My family home in northern California had both a plum and an apricot tree and every summer mom would make jar, upon jar, of jam. While my brother and I were outside playing newspaper tag and catching pollywogs mom was elbo deep in fallen fruit, as they now say. She must have had fifty jars to boil, dry, and fill with cooked fruit. Then simmer in a bain marie; to seal up their waxed lids.Finally, when I was old enough, I got to stir the piping hot fruit, thinking how much work that jam making business was, but worth every dirty pot. When mom cracked open the first jar of warm jam we closed in on her for the first taste.
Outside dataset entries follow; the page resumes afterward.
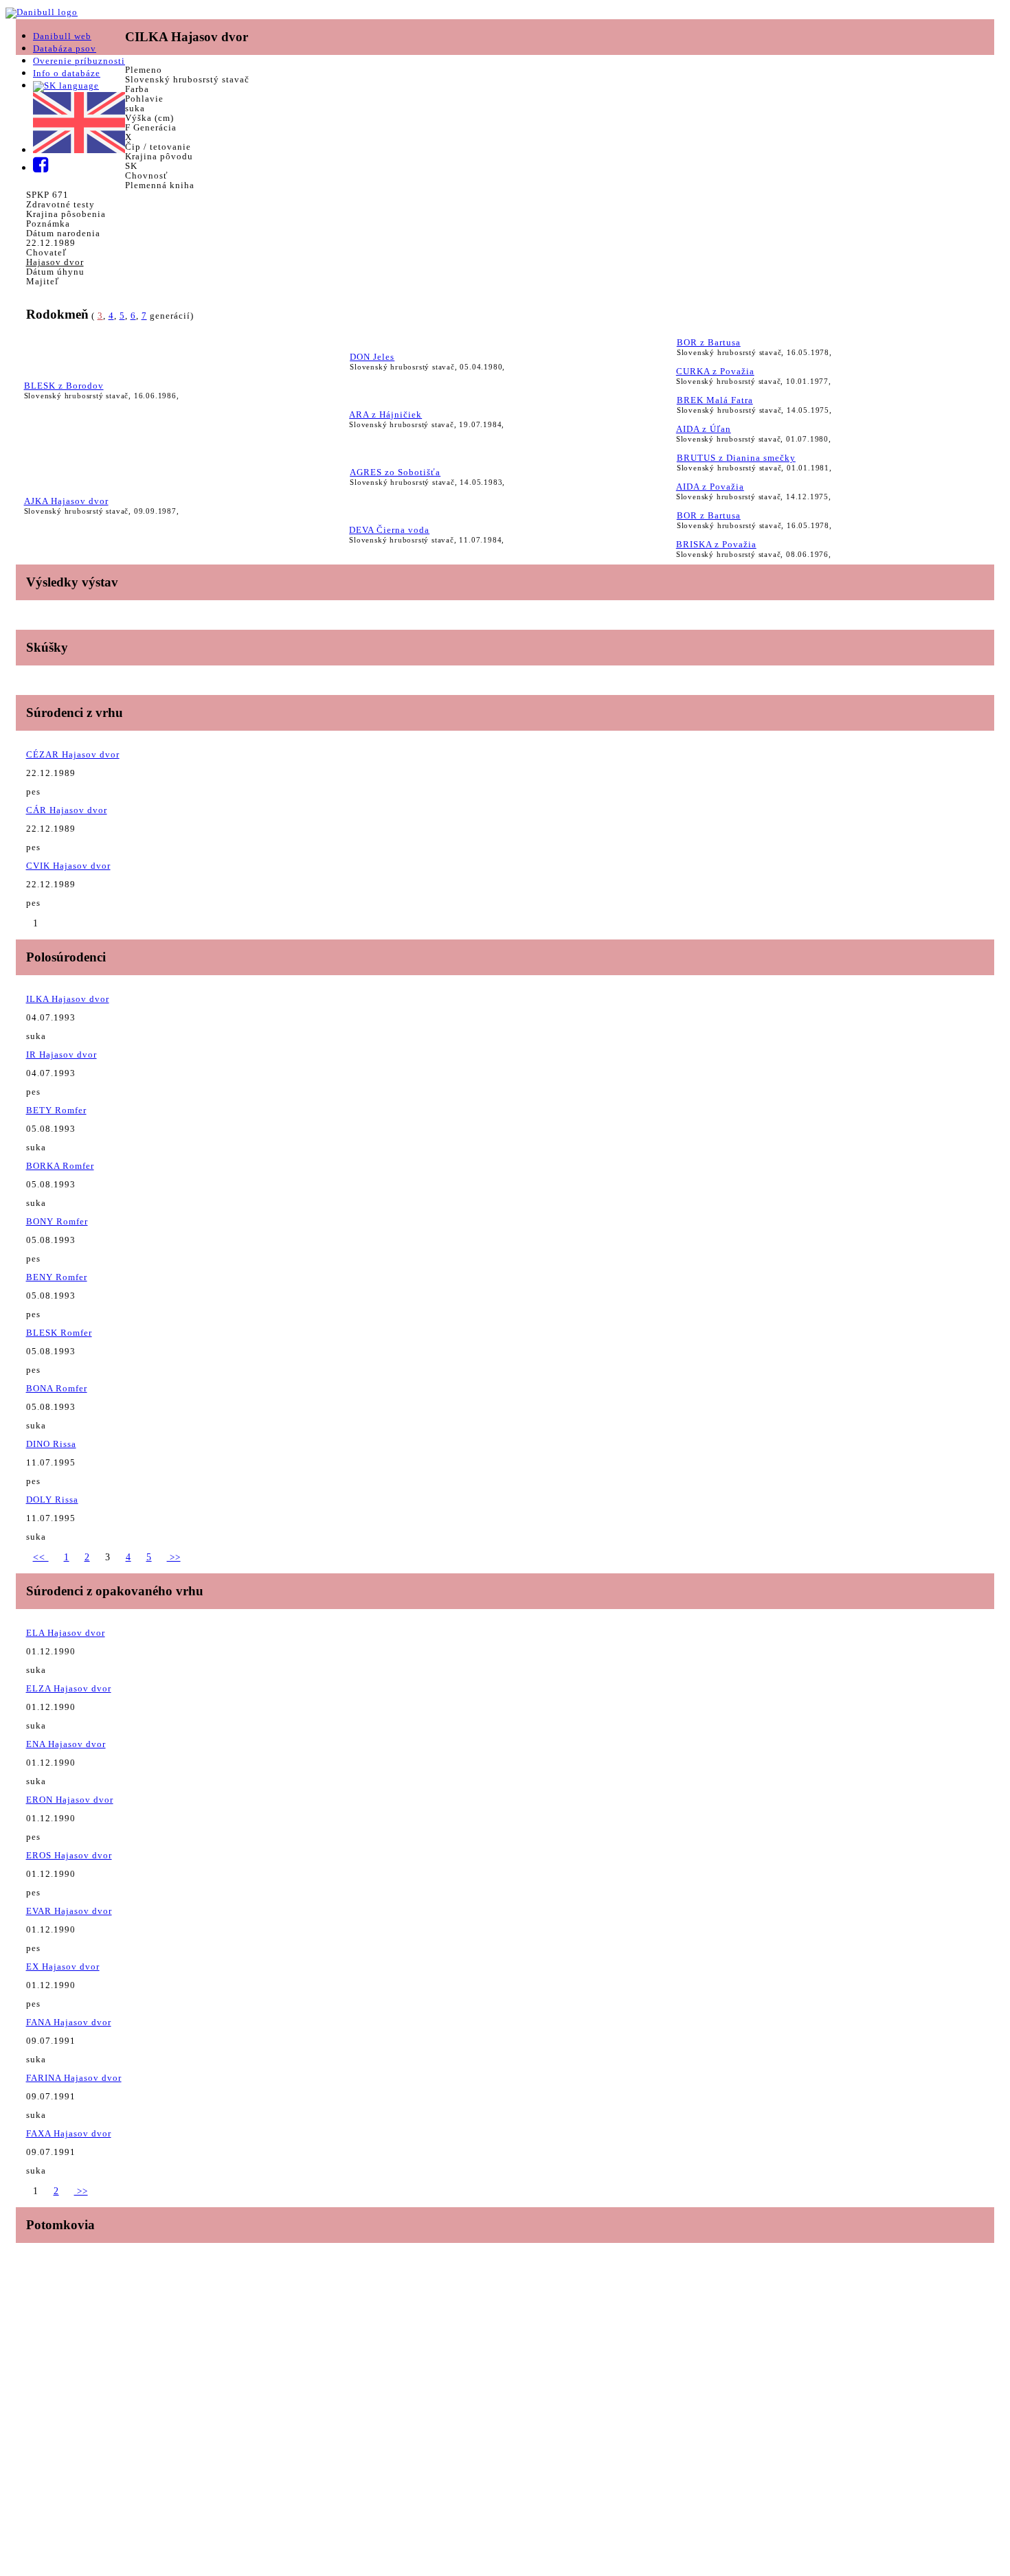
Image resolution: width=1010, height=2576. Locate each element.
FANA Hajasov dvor (68, 2022)
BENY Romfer (56, 1277)
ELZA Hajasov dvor (68, 1688)
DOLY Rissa (52, 1499)
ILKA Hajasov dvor (67, 999)
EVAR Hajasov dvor (69, 1911)
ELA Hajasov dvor (65, 1633)
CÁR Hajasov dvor (66, 810)
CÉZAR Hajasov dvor (73, 754)
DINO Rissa (51, 1444)
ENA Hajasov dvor (66, 1744)
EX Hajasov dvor (63, 1966)
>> (174, 1557)
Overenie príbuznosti (79, 61)
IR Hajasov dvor (61, 1054)
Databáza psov (64, 48)
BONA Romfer (56, 1388)
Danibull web (62, 36)
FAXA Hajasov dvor (68, 2133)
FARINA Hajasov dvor (74, 2078)
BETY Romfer (56, 1110)
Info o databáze (66, 73)
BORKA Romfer (60, 1166)
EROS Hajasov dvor (69, 1855)
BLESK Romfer (59, 1332)
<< (41, 1557)
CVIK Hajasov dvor (68, 865)
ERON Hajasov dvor (69, 1799)
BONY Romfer (57, 1221)
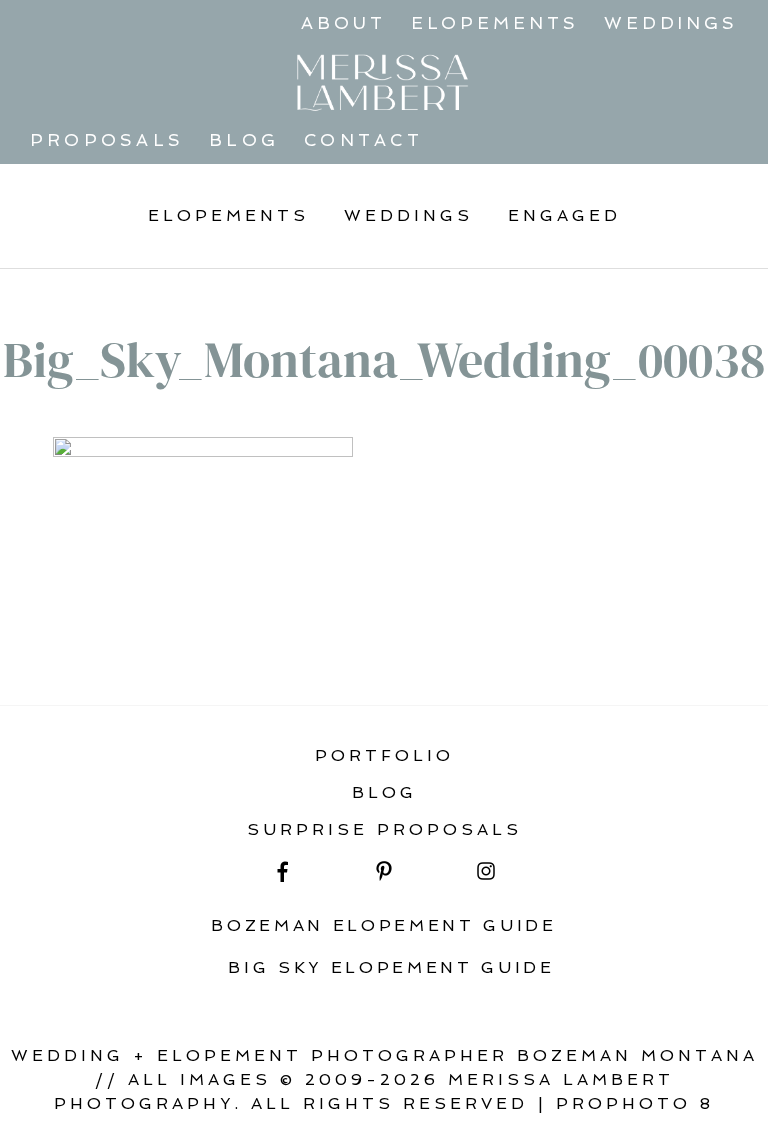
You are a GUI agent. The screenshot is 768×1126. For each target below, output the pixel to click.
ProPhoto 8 (635, 1103)
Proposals (107, 140)
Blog (244, 140)
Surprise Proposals (384, 829)
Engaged (564, 215)
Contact (363, 140)
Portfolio (384, 755)
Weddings (671, 23)
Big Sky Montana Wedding (217, 651)
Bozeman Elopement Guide (384, 925)
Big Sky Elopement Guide (391, 967)
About (343, 23)
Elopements (495, 23)
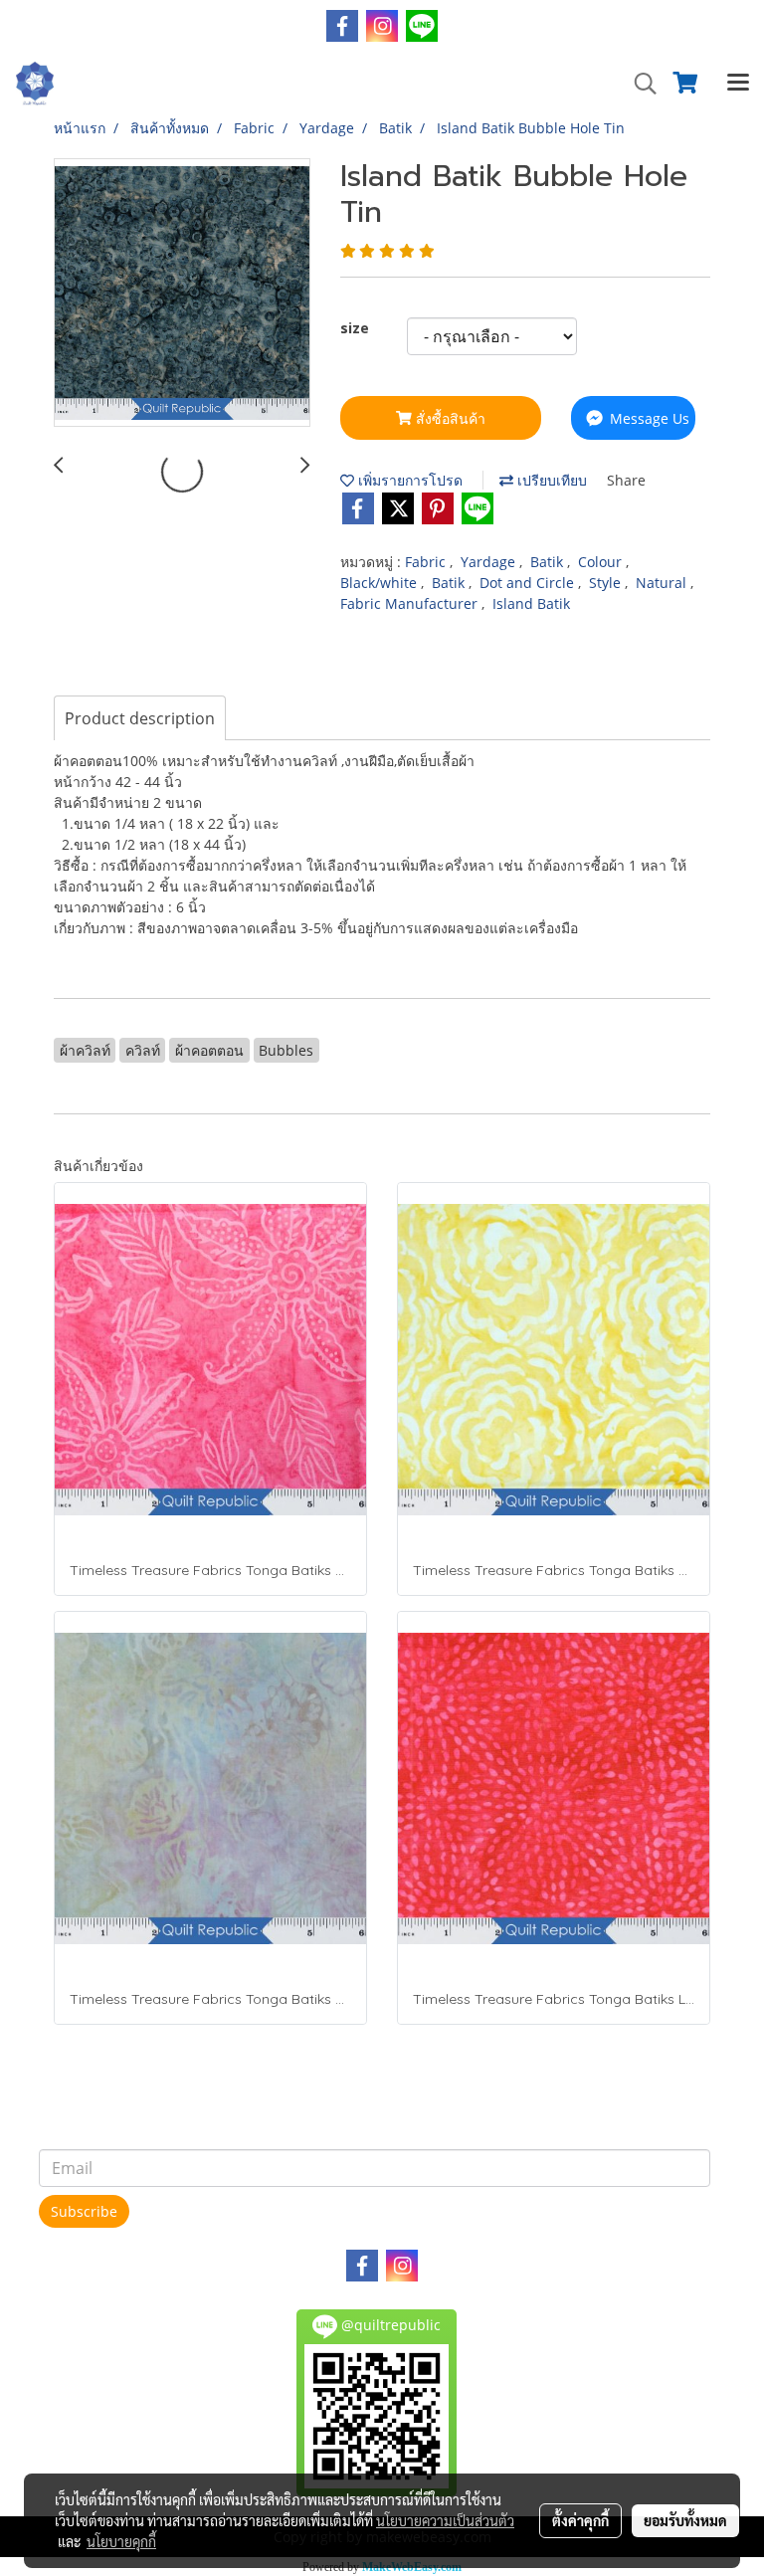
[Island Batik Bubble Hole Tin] (182, 293)
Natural (663, 582)
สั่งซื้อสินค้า (448, 418)
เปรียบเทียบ (550, 480)
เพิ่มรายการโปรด (408, 480)
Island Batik (531, 603)
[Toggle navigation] (738, 83)
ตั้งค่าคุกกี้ (580, 2520)
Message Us (647, 418)
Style (607, 582)
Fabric (427, 561)
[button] (639, 84)
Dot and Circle (528, 582)
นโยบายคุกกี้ (121, 2541)
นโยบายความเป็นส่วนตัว (445, 2520)
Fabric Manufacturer (410, 603)
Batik (548, 561)
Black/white (380, 582)
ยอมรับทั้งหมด (685, 2520)
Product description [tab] (140, 718)
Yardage (490, 561)
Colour (602, 561)
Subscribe (84, 2211)
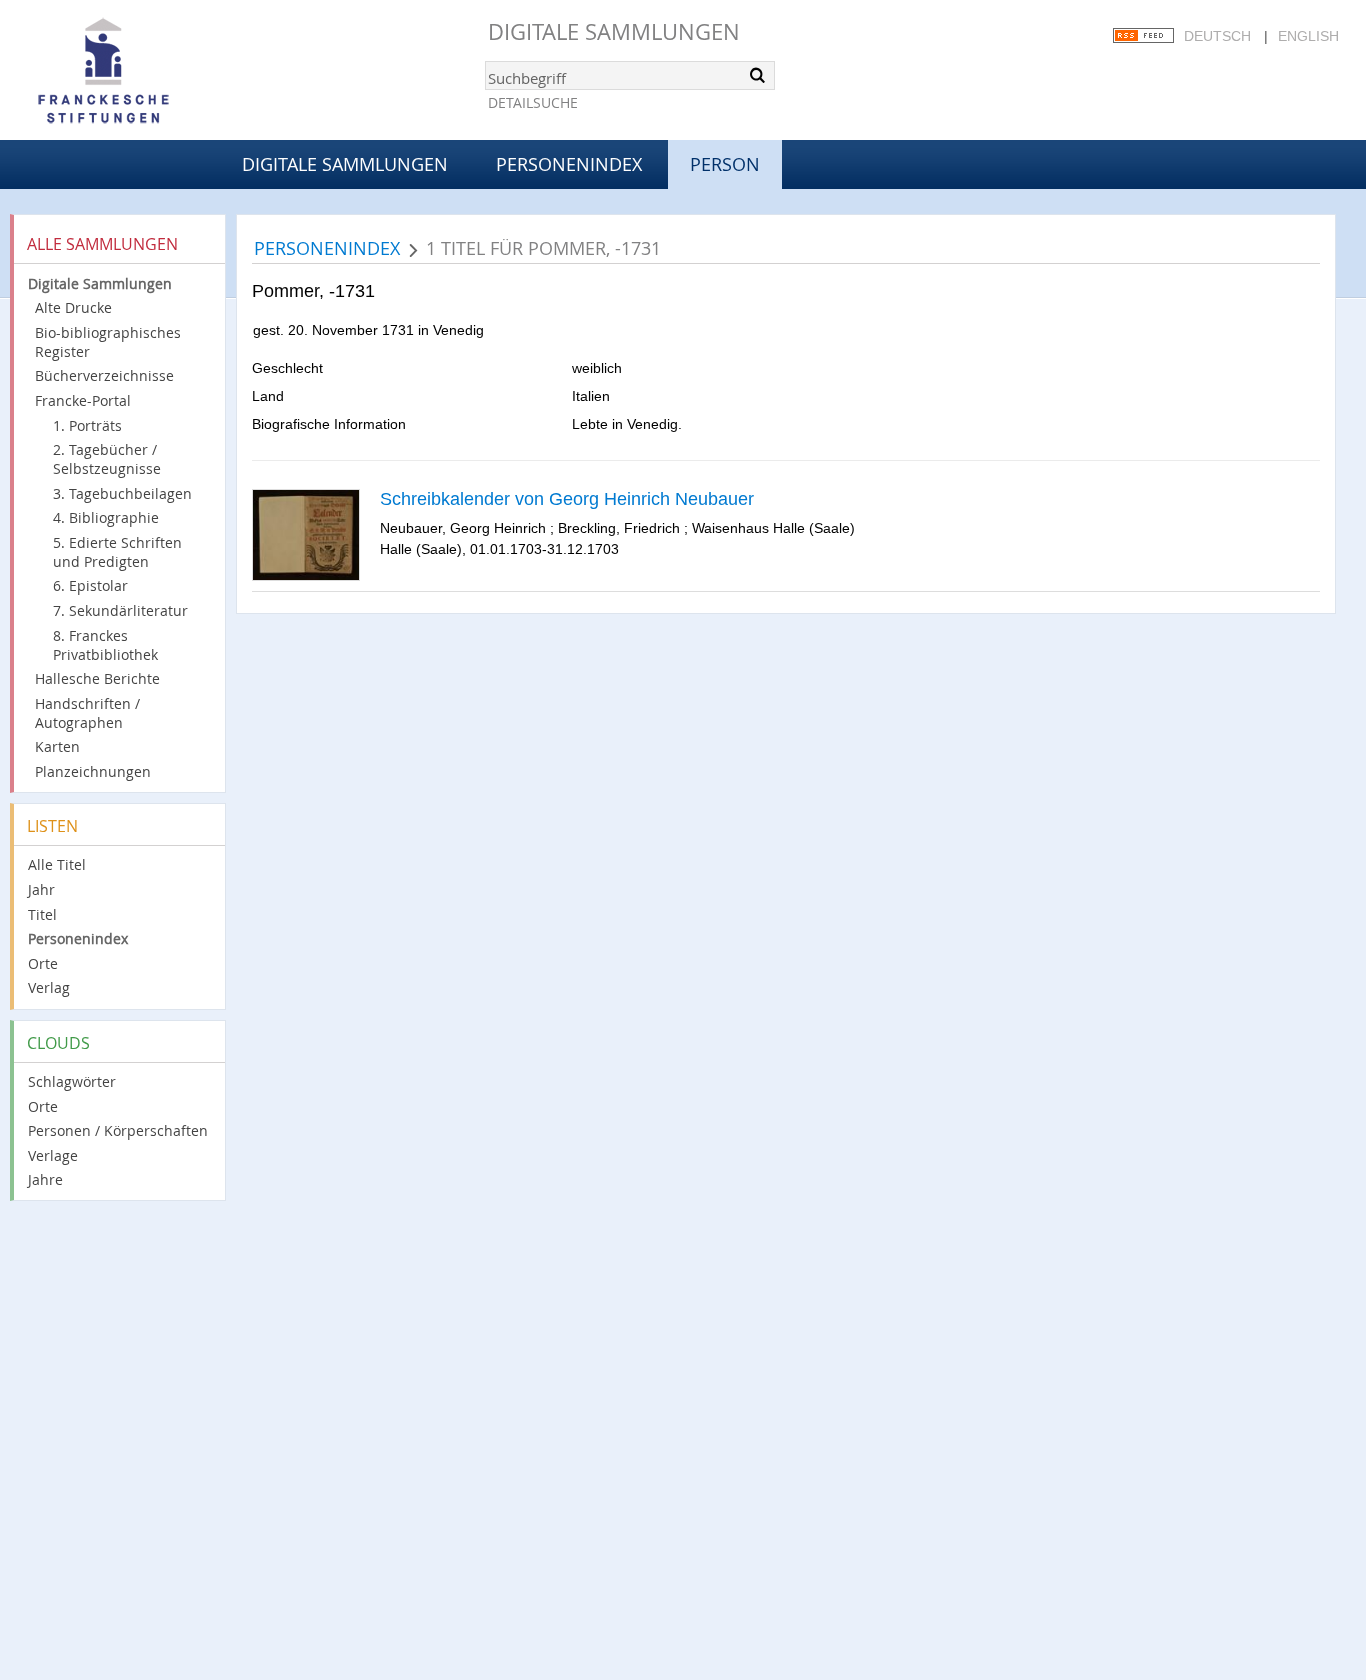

For many years I didn't make jam and to this day, I still think of jam making as this big thing, more like an event. Who knows, maybe it has something to do with the time my brother and I ran into the house hungry only to find mom napping in a chair while the kitchen wall burned to the ceiling. The stove had combusted with piping hot fruit and sugar, and mom, startled by our screams jumped up and called the fire department; sacking the fire herself with a fire extinguisher. It was quite a moment and even the firemen were impressed. We may not have had homemade jam that summer, but we certainly got a favorite family story.
Over my years of cooking I stayed away from jam making. Too messy, too much time, stovetop fires and fire extinguishers... No thank you. It was my one mental culinary block. Until one summer when I made a camp stove blackberry jam on the Klamath River. Blackberries were everywhere and friends picked a bucket-full for me to make a blackberry skillet pie. I baked a crust in a skillet in the fire pit, and cooked the berries in a pan on the stovetop. And I was struck by the simplicity of it. The simple fruit filling reminded me of mom's jars of jam.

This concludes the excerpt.